● EXERCISE OBJECTIVE
Count how many lines in the entries below hold the string "checkbox", and respond with that number only.

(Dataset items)
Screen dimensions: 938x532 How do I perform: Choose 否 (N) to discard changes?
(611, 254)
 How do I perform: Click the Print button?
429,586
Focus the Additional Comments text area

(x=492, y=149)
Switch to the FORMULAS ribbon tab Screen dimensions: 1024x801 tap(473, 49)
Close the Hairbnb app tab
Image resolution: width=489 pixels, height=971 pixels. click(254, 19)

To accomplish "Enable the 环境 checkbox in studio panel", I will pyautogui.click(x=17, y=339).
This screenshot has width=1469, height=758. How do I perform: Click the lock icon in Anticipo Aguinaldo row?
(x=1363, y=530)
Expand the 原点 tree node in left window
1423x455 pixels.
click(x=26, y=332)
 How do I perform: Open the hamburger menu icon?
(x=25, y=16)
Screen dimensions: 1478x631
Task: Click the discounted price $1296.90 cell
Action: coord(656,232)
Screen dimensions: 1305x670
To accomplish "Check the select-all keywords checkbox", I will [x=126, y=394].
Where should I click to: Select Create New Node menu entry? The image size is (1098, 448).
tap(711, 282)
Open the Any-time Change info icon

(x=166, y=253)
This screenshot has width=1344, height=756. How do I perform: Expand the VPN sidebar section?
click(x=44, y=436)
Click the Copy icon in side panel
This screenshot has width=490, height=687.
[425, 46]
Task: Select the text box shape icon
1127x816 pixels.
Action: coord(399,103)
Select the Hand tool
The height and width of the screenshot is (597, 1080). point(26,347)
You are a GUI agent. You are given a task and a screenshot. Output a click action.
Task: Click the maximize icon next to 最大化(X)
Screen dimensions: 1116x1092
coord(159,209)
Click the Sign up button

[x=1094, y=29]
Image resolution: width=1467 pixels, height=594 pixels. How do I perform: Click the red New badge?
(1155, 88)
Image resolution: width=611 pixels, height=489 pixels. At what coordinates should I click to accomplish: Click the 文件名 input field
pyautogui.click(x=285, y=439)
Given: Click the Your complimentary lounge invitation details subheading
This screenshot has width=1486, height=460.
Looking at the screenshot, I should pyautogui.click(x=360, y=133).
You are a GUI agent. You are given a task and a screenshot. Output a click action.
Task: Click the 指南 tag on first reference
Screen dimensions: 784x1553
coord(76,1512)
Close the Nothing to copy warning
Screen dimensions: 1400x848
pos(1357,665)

● SOLUTION TO THE PROBLEM
2